Crítica do filme: 'O Último Poema do Rinoceronte'


Um amor, a inveja, uma separação abrupta, dolorosa, em tempos de uma revolução. Escrito e dirigido pelo cineasta iraniano Bahman Ghobadi, O Último Poema do Rinoceronte nos mostra uma triste história de um amor separado pela inveja tendo como plano de fundo a revolução do Irã em 1979 transformou o país de uma monarquia autocrática para em uma república islâmica teocrática. Ao longo dos intensos 88 minutos de projeção, vamos conhecendo uma história hipnotizante que lida de tragédias à poesia com um final emblemático.


Na trama, lançada no Brasil no ano de 2015, conhecemos Mina (Monica Bellucci) e Sahel (Caner Cindoruk/Behrouz Vossoughi) um casal apaixonado que vive juntos desde os tempos em que se conheceram na faculdade. Ele é um escritor, famoso por seus poemas, e junto de sua esposa vivem uma confortável vida. Eles tem um motorista que acaba desenvolvendo uma paixão não correspondida por Mina. Esse mesmo motorista se torna um revolucionário importante e que com a revolução que acontece na Irã em 1979 acaba ganhando status de poder. Ele executa um plano maligno, prendendo injustamente Mina e Sahel, ela por 10 e ele por 30 anos. O tempo passa e após sair da prisão Sahel vai atrás de seu amor que se mudou para Turquia e foi morar com ex-motorista que os prendeu.


Aqui o sofrimento é envolto de reflexões mas também mostra uma realidade arrepiante.   Preso injustamente por supostamente ter escrito poemas políticos, nosso primeiro olhar chega em duas linhas temporais para Sahel. Na primeira, um jovem de sucesso no seu trabalho, casado com a mulher que ama que vê tudo desmoronar pela inveja de um outro homem. No segundo momento enxergamos um homem já no fim de sua vida, com uma lacuna imensa não preenchida pelas três décadas de ficara preso. À beira de uma margem das águas de um mar ele observa no alto de uma montanha a nova casa de sua esposa sem saber direito o que fazer pois disseram a ela que ele havia morrido na prisão.
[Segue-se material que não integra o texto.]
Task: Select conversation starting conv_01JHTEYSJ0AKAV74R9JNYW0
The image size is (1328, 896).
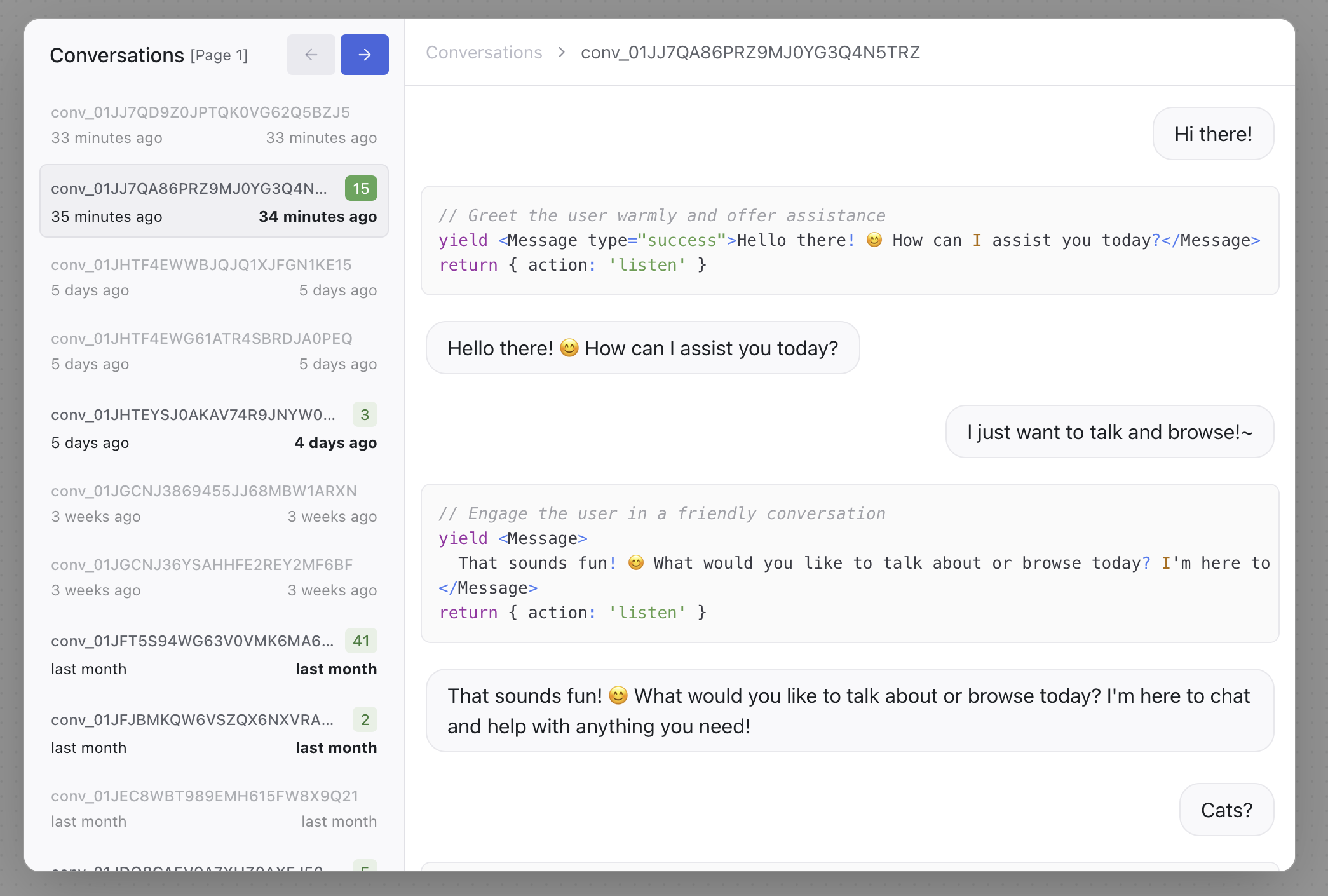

Mina é a outra parte dessa dolorosa trama. Na prisão, sofre uma violência atrás da outra. Fortes abalos emocionais, Mina é forçada a assinar o divórcio, é violentada, engravida, passa 10 anos presa, escutando barulhos ensurdecedores de torturas em outras celas. Vive por acreditar que um dia possa estar novamente com seu grande amor precisando viver os conflitos e os acaso que estão fixados em seu destino. A arte aqui acaba se tornando uma força para passar por esse momento extremo. O refletir sobre os poemas do marido acaba sendo o dispositivo de lembrança que guarda no seu pensamento.


O amor abstrato ligado à uma inveja sem tamanho é a mola propulsora das maldades do ex-motorista que virou líder de uma revolução. Um homem perturbado, obsessivo, que usa e abusa de seu poder para conseguir o que quer. Sua história acaba sendo o ponto de interseção, o ima de definição de destinos.


O Último Poema do Rinoceronte, belissimamente bem filmado constrói um forte elo entre sua trama e o espectador. Chega a ser hipnotizante. Um trabalho impecável de Bahman Ghobadi.